Written instruction A:
Decide whether each statement below agrees with the command-line excerpt. Answer yes or no for each, and quote the words of the excerpt that settle it.
(i) Pressing ctrl+r starts a reverse incremental search.
(ii) Long switches begin with a single dash.
(iii) Most Unix commands that delete a file print a confirmation when they succeed.
Written instruction B: Reproduce word for word the part of the command-line excerpt between "Unix commands, naturally, start" and "also called switches.", inclusive.
Written instruction C: List every key that the command-line excerpt says you can use to scroll through your command history.

Typed a command slightly wrong and wish you could edit it? Want to run a similar, but not identical command to the last one you ran? Don’t despair, just press the up arrow! You can use the up, down, page-up and page-down keys to scroll through your command history.

Typed a command ages ago and can’t remember exactly what it was? Press ctrl+r to start a reverse incremental search, then start typing a part of the command. This looks like this:

(reverse-i-search)`cd .. ': cd .. # .. = the parent directory

Here I’ve searched for “cd .. " and you can see the command I typed earlier. I can press the left and right arrow keys to edit it, or just press return to execute it again.

Common command conventions

Arguments

Unix commands, naturally, start with the name of the command you’d like to execute. Following this are the command’s arguments. The program itself is free to interpret these however it wishes, however their are some common conventions followed by almost every command you’ll use on a daily basis:

  • You can modify the behaviour of a command with flags, sometimes also called switches.
    • There are two types:
      • Short switches like -a, which have a single leading - (dash) character
      • Long switches like --all, which have two leading - (dash) characters
    • Commonly used long switches tend to have short equivalents, E.G. the two examples above are from the ls command
    • Almost every command line program accepts --help to print information about how to use the command, and --version to print the program’s version information
  • The remaining arguments are usually the names of input or output files

Output

Most Unix commands that perform some action, such as deleting a file, print nothing when they succeed. This may seem strange compared to GUIs, where there is usually some visual feedback when an action succeeds, but you’ll eventually get used to it. Commands will, of course, tell you when there’s an error:

mikey@mikeys-thinkpad:~$ rm test
rm: cannot remove 'test': Is a directory
mikey@mikeys-thinkpad:~$ rm -r test
mikey@mikeys-thinkpad:~$ # No output

Command Documentation

Most commands provide a manual page, which describes what the program does, what its options mean, and may provide other information such as example invocations, author / bug reporting information, and / or a list of other, related commands. You can read the manual page for a command by typing man command-name. For example:

mikey@mikeys-thinkpad:~$ man bash
BASH(1)                                                                           General Commands Manual                                                                          BASH(1)

NAME
       bash - GNU Bourne-Again SHell
    
SYNOPSIS
       bash [options] [command_string | file]
    
COPYRIGHT
       Bash is Copyright (C) 1989-2022 by the Free Software Foundation, Inc.
    
DESCRIPTION
       Bash is an sh-compatible command language interpreter that executes commands read from the standard input or from a file.  Bash also incorporates useful features from the Korn and
       C shells (ksh and csh).

Dataset excerpt:
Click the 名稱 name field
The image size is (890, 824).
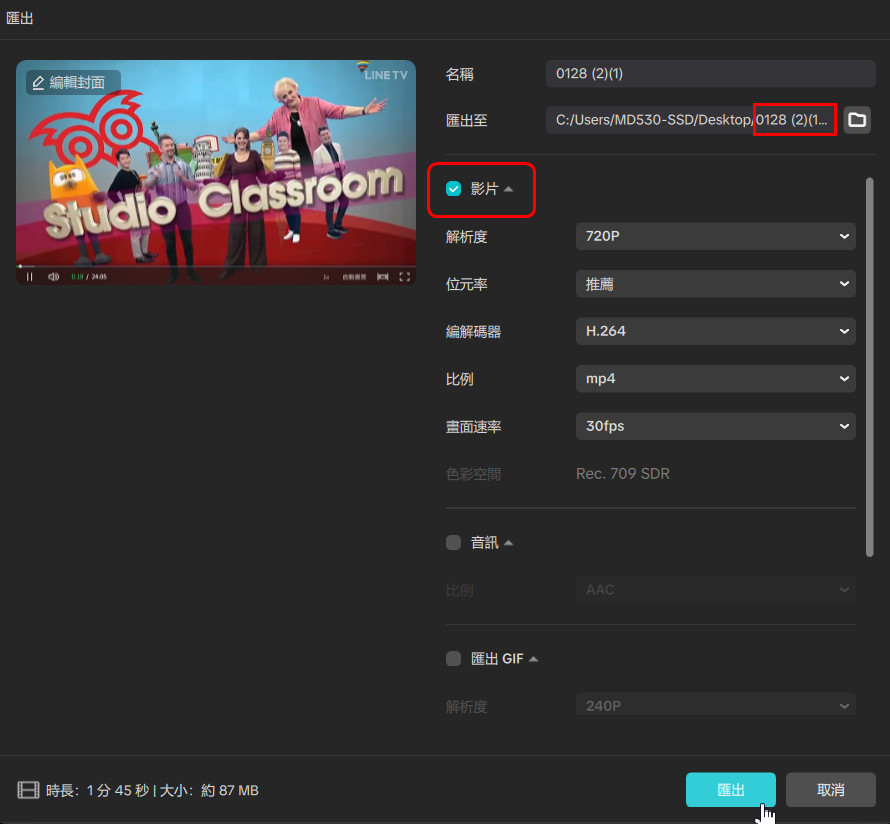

Task response A:
(i) Yes: "Press ctrl+r to start a reverse incremental search"
(ii) No: "Long switches like --all, which have two leading - (dash) characters"
(iii) No: "Most Unix commands that perform some action, such as deleting a file, print nothing when they succeed."

Task response B:
Unix commands, naturally, start with the name of the command you’d like to execute. Following this are the command’s arguments. The program itself is free to interpret these however it wishes, however their are some common conventions followed by almost every command you’ll use on a daily basis:

  • You can modify the behaviour of a command with flags, sometimes also called switches.

Task response C: up, down, page-up, page-down